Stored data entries
★ ★ ★ ★ ★ ★ ★

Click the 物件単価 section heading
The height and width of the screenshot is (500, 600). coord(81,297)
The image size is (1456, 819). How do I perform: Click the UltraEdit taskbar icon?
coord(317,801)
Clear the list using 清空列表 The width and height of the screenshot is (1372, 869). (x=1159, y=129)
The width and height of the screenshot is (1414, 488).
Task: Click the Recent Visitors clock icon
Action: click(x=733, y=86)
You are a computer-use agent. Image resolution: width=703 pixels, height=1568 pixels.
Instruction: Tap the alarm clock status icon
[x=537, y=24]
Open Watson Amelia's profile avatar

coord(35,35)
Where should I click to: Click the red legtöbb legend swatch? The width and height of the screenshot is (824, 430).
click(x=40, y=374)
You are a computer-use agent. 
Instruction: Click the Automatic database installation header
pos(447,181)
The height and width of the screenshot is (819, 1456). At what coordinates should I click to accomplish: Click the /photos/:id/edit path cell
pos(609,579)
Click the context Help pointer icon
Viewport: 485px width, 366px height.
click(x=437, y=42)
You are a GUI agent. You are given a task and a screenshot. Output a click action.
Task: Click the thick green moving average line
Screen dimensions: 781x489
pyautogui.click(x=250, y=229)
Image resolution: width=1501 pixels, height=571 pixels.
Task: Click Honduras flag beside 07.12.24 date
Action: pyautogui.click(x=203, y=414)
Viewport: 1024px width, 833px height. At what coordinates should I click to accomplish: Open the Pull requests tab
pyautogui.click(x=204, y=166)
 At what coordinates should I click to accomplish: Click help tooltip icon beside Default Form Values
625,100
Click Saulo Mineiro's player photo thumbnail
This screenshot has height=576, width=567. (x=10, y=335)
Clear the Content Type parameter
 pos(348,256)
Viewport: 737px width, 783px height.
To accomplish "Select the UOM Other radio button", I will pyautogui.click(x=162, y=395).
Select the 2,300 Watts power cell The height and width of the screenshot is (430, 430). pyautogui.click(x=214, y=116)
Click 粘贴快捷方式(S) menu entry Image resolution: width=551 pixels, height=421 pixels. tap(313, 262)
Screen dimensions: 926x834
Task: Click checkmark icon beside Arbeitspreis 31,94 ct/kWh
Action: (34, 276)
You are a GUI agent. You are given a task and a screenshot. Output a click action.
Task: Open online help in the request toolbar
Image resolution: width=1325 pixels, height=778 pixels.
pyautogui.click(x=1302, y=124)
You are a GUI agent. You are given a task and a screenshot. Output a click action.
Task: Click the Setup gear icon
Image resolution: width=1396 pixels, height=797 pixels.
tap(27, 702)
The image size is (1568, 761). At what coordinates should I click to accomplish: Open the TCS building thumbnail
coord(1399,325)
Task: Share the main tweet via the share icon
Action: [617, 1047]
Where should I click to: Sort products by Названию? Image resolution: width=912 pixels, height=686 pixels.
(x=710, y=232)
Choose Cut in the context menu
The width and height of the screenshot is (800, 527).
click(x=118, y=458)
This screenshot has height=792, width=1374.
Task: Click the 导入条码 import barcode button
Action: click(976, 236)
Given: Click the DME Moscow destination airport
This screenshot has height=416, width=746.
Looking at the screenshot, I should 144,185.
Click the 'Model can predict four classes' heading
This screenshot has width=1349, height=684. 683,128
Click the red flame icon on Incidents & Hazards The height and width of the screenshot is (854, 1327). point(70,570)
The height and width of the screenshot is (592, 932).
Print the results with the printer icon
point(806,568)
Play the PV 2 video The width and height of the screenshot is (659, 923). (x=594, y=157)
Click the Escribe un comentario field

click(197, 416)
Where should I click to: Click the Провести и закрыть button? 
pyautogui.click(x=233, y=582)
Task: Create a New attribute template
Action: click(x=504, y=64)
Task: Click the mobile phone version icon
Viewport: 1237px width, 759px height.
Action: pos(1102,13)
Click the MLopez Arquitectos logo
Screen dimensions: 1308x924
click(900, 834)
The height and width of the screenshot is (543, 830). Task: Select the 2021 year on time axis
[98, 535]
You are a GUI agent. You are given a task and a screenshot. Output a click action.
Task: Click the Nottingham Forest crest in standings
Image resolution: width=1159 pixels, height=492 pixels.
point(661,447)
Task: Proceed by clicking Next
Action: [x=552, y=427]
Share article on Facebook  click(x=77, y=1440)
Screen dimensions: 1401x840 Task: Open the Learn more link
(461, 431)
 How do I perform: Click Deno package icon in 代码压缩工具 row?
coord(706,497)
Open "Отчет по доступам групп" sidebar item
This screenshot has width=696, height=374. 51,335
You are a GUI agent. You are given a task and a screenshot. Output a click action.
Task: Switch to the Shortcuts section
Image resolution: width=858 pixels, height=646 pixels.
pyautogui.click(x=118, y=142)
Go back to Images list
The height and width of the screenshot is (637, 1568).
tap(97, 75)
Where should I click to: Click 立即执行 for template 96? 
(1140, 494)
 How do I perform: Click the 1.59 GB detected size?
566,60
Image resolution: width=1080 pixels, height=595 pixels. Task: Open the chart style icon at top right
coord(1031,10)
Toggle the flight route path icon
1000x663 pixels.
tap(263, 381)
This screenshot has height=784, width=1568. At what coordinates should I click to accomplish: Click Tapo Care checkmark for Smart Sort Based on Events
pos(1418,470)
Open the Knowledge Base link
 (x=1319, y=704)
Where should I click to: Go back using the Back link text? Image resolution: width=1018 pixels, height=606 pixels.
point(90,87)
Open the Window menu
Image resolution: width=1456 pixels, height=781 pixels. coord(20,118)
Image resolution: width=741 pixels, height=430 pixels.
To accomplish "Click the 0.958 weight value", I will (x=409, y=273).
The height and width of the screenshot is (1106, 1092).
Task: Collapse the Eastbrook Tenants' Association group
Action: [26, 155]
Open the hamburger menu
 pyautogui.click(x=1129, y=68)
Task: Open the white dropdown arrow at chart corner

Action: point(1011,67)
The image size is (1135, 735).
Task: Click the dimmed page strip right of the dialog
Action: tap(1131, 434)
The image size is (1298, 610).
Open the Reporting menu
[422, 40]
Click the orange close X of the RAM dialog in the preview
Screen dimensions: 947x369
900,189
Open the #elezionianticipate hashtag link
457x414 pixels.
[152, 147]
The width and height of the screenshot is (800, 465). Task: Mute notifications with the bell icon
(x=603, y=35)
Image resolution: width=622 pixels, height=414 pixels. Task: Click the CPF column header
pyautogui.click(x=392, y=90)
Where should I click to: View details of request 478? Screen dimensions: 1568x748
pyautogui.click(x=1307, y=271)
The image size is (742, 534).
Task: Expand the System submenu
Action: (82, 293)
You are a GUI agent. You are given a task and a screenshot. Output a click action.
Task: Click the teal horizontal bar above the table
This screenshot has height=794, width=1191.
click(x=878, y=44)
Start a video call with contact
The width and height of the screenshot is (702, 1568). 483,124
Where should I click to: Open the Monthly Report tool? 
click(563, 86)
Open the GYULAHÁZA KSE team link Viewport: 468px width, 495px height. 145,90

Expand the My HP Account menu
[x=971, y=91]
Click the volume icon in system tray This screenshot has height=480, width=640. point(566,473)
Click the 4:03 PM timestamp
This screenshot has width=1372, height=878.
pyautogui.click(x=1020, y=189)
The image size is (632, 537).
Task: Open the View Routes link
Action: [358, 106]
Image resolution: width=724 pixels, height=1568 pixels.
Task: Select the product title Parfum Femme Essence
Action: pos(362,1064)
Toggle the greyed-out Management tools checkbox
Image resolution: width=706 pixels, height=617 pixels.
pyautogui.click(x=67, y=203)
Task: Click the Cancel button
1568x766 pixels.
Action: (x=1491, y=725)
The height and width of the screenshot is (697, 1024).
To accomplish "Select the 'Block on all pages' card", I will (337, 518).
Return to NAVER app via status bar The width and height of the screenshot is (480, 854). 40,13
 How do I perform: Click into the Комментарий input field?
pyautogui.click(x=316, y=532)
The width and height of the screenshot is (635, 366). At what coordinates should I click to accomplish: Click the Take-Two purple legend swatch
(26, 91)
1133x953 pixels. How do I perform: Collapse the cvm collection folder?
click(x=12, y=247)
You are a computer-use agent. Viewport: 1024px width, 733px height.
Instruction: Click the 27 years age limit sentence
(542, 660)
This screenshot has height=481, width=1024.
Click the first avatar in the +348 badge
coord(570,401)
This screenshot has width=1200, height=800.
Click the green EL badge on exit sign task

★ ★ ★ ★ ★ ★ ★

## PROBLEM TO WORK ON
Select every line above that contains the word "green", and copy it.

## RESPONSE
Task: Click the thick green moving average line
Click the green EL badge on exit sign task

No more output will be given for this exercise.